The Lozarithm Lens

By Lozarithm

The Front Yard (Monday 14th August 2023)

It was a day of heavy showers and accomplishing chores for me today, plus some package deliveries, just popping outside to photograph this splendid rose.

L.
Monday 14.8.2023 (1937 hr)

Blip #3938 (#3688 + 250 archived blips taken 27.8.1960-18.3.2010)
Consecutive Blip #000
Blips/Extras In 2023 #144/265 + #077/100 Extras
Day #4888 (1140 gaps from 26.3.2010)
Lozarithm's Lozarhythm Of The Day #3078 (#2918 + 160 in archived blips)

Old Forge series
Flora series
Front Yard series
Roses series


Woodland Garden (August-October 2023) (Work in progress)

Taken with Pentax KS-1 (Blue) and Pentax smc P-DA* 55mm F1.4 SDM prime lens

Lozarithm's Lozarhythm Of The Day:
The Fraternal Order Of The All - Space And Time ("Recorded August 2 1967-August 2 1968, Kaleidoscope Studios, Topanga Canyon; Vibrations, Mendecino; Betty Ford Clinic, USA")

▶ **Exercise**: Write the next part of the photo journal entry about the front yard rose, starting after its last line.

▶ **Provided information**:
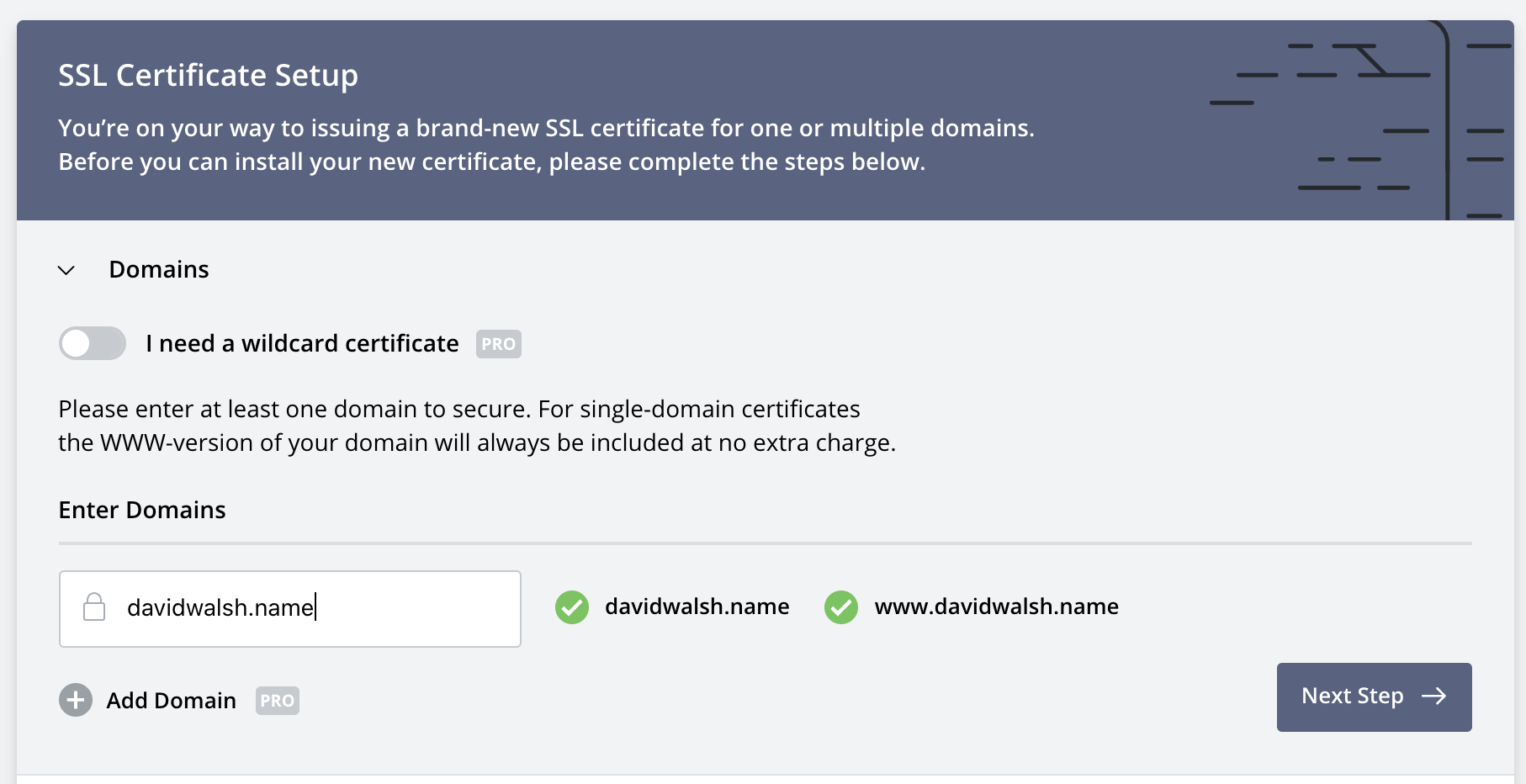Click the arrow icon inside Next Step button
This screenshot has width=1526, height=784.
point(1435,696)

---

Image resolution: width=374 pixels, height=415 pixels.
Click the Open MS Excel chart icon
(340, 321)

--

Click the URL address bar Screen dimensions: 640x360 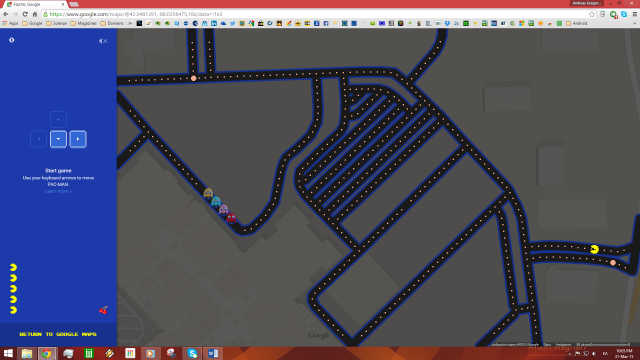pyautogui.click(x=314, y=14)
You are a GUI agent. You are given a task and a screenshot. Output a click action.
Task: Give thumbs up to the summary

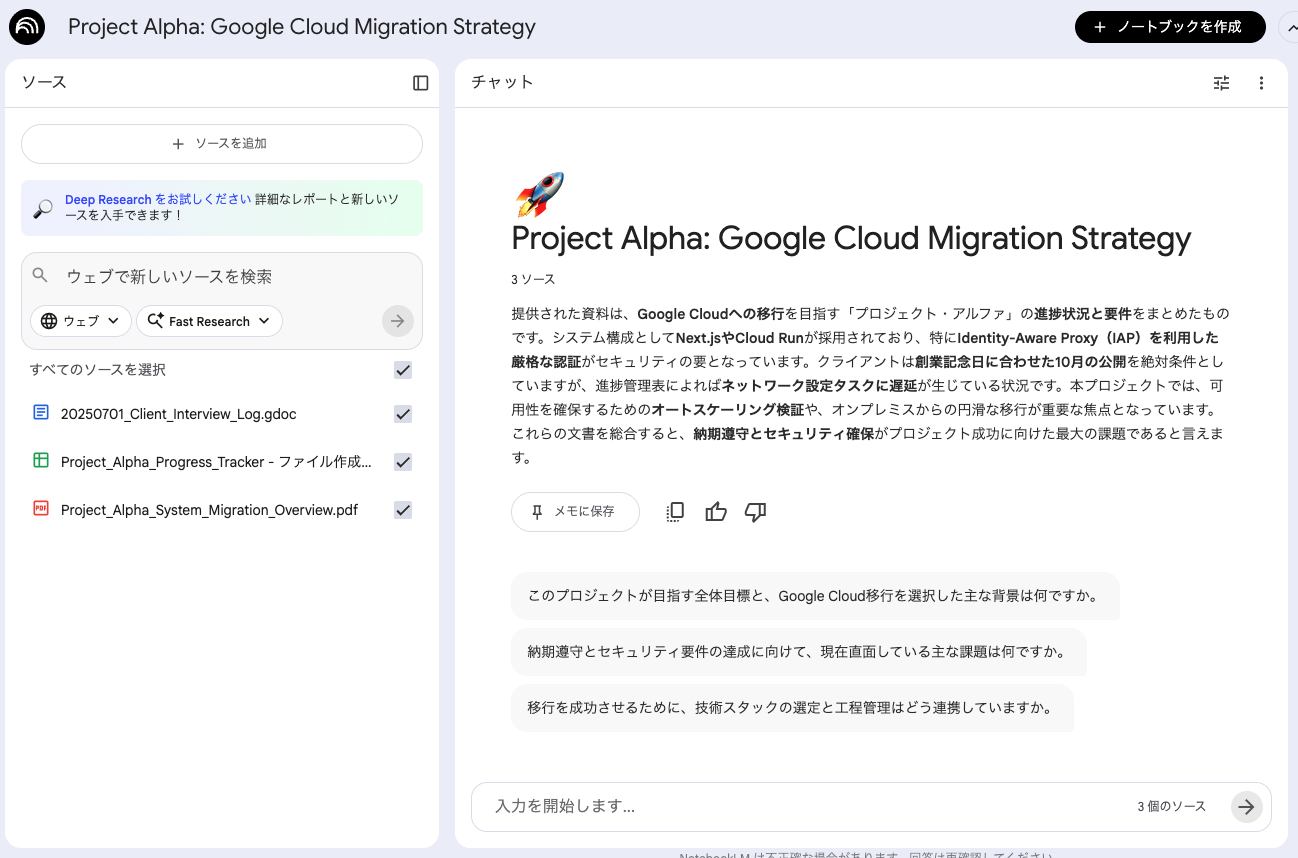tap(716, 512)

▶ **Output below**:
This pastiche of the Byrds is the closest to the real thing that I have ever heard. It even has the Jim McGuinn John Coltrane-inspired sitar-like guitar and the Gene Clark harmonies. I heard it on yesterday's Cerys Matthews show, being introduced in her absence by Gideon Coe.
The recording details above are part of the joke as it was actually recorded in 1997 with everything produced, engineered, sung and played by Andrew Gold, though Gene Pool (drums) and Ed Twiddle (maracas) get credits on the album sleeve, which adds "A reasonably good time is guaranteed for all! (Provided you are as screwed up as the band were when they made this indulgent twaddle!)." Graham Gouldman guests on one of the other tracks.
Oddly enough the "real" Byrds began recording their album The Notorious Byrd Brothers on 2 August 1967 with a changed line-up, and had completed Sweetheart Of The Rodeo by 2 August 1968, and on both records had completely ditched the jangly guitar and jazz influences of the sound represented here and had moved into pure country music territory.